Raw records
● ● ● ●
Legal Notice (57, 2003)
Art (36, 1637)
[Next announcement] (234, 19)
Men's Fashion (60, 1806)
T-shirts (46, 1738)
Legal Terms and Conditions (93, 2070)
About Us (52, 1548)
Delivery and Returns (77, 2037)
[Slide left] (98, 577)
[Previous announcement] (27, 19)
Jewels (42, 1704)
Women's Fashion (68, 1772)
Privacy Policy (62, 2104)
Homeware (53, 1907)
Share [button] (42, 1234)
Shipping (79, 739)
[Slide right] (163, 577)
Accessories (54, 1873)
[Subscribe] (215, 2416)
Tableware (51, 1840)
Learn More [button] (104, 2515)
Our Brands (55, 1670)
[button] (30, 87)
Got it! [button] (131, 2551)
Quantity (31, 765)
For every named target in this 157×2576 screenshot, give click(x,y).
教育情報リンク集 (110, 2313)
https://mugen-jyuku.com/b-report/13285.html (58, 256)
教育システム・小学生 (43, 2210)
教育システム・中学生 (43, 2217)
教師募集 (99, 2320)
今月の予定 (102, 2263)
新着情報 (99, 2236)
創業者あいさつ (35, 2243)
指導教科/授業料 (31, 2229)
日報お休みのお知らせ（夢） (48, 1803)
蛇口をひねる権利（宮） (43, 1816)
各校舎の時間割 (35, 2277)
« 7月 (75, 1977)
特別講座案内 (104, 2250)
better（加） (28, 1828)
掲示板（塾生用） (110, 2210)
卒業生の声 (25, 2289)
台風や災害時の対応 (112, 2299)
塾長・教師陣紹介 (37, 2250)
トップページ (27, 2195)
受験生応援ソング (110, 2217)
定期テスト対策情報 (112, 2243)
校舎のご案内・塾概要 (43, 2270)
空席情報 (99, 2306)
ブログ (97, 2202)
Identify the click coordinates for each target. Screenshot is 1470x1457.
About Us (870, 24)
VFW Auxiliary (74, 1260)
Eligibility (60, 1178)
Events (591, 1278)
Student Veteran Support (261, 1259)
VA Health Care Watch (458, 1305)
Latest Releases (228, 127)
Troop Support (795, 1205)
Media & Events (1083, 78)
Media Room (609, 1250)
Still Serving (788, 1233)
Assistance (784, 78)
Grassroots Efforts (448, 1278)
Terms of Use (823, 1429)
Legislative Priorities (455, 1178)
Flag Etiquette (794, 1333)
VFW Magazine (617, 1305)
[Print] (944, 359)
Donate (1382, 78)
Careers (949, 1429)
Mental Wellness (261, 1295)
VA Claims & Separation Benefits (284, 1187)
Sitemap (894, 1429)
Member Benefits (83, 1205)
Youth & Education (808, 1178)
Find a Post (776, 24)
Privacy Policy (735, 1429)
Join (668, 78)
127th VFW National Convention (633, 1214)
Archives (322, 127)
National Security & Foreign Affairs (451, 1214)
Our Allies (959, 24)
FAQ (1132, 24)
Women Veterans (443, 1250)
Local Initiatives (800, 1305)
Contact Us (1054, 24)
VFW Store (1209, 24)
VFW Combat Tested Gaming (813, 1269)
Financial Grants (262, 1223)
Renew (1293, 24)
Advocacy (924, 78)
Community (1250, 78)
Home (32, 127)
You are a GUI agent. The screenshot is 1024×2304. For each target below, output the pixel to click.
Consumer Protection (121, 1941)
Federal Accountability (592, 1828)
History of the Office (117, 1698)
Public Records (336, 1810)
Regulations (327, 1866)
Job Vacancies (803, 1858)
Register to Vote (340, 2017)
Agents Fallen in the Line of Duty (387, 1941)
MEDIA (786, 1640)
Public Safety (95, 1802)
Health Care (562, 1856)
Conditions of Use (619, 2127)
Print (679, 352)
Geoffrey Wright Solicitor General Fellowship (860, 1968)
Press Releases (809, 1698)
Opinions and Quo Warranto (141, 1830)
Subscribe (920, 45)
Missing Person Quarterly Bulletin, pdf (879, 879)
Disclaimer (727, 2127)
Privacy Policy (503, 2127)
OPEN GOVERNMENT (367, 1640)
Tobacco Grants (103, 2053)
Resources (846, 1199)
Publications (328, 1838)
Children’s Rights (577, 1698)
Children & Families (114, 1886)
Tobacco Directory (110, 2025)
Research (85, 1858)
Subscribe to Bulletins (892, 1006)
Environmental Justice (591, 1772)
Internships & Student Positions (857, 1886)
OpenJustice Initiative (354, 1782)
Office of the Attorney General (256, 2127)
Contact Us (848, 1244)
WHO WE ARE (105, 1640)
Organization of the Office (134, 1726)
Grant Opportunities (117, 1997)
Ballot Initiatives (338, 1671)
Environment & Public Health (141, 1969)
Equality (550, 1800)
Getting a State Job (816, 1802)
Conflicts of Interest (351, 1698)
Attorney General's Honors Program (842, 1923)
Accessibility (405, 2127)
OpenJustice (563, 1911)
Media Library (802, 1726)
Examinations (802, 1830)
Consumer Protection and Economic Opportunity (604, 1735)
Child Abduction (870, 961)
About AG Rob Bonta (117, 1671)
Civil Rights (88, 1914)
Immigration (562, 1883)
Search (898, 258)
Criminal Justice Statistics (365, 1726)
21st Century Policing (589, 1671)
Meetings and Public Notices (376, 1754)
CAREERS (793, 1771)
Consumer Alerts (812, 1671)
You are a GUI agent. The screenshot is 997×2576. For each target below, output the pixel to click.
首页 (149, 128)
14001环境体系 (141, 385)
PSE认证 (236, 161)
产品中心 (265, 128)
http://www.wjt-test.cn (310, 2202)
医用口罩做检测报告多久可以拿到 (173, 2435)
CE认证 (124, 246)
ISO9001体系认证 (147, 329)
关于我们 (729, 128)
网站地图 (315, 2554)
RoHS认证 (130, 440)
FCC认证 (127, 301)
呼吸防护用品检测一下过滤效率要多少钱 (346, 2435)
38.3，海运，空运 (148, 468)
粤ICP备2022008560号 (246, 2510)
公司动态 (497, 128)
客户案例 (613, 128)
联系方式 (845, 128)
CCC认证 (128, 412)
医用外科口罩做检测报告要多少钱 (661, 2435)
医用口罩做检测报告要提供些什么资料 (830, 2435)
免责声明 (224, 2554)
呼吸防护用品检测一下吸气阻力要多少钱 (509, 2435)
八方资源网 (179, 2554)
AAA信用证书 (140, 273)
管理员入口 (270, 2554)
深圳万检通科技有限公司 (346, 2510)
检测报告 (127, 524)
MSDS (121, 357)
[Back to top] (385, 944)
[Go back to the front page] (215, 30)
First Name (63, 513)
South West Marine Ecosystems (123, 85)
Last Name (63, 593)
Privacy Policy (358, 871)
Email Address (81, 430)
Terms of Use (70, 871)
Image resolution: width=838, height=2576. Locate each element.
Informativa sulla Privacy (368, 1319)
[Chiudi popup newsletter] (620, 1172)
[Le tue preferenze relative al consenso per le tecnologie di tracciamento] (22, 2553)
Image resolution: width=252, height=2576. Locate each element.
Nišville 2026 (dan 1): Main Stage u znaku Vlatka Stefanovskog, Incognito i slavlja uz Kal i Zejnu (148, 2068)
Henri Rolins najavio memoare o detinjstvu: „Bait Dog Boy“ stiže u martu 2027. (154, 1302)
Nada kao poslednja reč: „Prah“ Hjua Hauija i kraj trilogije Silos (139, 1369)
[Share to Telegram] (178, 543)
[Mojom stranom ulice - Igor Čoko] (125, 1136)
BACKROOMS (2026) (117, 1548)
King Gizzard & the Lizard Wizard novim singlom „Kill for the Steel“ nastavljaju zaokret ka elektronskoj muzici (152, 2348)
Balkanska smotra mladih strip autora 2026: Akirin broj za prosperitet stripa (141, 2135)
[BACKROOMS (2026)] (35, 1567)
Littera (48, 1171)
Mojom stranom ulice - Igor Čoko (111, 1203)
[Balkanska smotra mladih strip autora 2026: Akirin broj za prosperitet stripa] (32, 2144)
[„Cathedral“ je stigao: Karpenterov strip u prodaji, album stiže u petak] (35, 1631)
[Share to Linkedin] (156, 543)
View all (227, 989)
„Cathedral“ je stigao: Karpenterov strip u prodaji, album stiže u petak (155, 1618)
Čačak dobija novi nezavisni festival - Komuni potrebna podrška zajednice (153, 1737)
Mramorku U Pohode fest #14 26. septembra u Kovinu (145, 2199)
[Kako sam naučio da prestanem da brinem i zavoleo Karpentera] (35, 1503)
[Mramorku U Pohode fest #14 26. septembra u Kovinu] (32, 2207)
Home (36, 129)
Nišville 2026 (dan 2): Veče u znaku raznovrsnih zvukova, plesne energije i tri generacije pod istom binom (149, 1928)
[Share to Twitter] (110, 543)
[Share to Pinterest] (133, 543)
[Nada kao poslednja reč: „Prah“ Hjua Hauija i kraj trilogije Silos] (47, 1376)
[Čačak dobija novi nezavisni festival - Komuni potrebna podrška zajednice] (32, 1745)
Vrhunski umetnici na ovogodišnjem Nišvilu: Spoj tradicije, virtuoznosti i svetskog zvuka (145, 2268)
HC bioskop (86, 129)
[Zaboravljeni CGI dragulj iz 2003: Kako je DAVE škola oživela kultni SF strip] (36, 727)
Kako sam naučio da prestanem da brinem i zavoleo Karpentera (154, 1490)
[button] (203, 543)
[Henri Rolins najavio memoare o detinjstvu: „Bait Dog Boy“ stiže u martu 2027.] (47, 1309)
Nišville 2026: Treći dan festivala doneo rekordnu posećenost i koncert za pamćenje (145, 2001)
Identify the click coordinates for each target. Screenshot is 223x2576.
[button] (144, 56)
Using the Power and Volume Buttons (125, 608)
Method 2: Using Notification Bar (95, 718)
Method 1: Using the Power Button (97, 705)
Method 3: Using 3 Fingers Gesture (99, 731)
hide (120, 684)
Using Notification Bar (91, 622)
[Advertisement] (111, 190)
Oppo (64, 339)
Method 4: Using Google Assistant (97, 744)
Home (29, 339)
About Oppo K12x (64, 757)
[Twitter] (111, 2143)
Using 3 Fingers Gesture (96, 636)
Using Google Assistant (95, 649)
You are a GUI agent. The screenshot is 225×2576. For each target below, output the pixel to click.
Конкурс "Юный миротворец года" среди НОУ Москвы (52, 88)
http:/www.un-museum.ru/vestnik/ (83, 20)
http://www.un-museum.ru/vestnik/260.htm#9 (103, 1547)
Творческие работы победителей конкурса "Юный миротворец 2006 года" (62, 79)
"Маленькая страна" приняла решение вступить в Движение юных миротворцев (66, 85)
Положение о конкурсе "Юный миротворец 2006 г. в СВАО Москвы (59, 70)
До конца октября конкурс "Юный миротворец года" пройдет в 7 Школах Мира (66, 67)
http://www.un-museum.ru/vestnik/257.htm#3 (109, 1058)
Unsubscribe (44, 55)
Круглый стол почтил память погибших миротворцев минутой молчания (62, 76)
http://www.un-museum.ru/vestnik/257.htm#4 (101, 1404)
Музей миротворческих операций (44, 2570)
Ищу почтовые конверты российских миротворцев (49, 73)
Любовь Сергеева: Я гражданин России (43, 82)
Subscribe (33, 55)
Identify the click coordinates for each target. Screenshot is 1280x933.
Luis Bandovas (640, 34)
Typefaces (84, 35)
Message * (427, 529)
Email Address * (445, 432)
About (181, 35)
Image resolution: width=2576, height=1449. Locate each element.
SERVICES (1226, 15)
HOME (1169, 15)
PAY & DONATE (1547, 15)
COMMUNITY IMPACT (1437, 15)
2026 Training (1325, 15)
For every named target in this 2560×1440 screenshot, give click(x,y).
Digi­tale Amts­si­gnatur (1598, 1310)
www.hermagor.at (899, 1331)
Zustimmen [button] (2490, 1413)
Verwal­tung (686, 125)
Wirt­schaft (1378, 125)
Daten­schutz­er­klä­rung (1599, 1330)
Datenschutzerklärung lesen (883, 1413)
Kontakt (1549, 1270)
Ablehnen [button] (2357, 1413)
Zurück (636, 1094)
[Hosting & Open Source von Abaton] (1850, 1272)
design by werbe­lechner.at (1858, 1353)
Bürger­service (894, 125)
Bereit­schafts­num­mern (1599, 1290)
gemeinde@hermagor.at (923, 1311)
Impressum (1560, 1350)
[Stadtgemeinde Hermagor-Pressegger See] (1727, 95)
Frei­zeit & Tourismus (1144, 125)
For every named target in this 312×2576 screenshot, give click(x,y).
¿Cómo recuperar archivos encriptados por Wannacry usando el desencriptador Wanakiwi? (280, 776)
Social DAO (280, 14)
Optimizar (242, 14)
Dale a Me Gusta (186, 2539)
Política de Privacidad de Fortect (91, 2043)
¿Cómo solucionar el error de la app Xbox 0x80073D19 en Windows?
● ● ● ●
* [Task objective]:
Copy the material line for line, starting at the line that contains "检测报告 (127, 524)" and ending at the line that contains "petak (155, 1618)", with both of those lines included.

* [Result for this task]:
检测报告 (127, 524)
MSDS (121, 357)
[Back to top] (385, 944)
[Go back to the front page] (215, 30)
First Name (63, 513)
South West Marine Ecosystems (123, 85)
Last Name (63, 593)
Privacy Policy (358, 871)
Email Address (81, 430)
Terms of Use (70, 871)
Image resolution: width=838, height=2576. Locate each element.
Informativa sulla Privacy (368, 1319)
[Chiudi popup newsletter] (620, 1172)
[Le tue preferenze relative al consenso per le tecnologie di tracciamento] (22, 2553)
Image resolution: width=252, height=2576. Locate each element.
Nišville 2026 (dan 1): Main Stage u znaku Vlatka Stefanovskog, Incognito i slavlja uz Kal i Zejnu (148, 2068)
Henri Rolins najavio memoare o detinjstvu: „Bait Dog Boy“ stiže u martu 2027. (154, 1302)
Nada kao poslednja reč: „Prah“ Hjua Hauija i kraj trilogije Silos (139, 1369)
[Share to Telegram] (178, 543)
[Mojom stranom ulice - Igor Čoko] (125, 1136)
BACKROOMS (2026) (117, 1548)
King Gizzard & the Lizard Wizard novim singlom „Kill for the Steel“ nastavljaju zaokret ka elektronskoj muzici (152, 2348)
Balkanska smotra mladih strip autora 2026: Akirin broj za prosperitet stripa (141, 2135)
[BACKROOMS (2026)] (35, 1567)
Littera (48, 1171)
Mojom stranom ulice - Igor Čoko (111, 1203)
[Balkanska smotra mladih strip autora 2026: Akirin broj za prosperitet stripa] (32, 2144)
[„Cathedral“ je stigao: Karpenterov strip u prodaji, album stiže u petak] (35, 1631)
[Share to Linkedin] (156, 543)
View all (227, 989)
„Cathedral“ je stigao: Karpenterov strip u prodaji, album stiže u petak (155, 1618)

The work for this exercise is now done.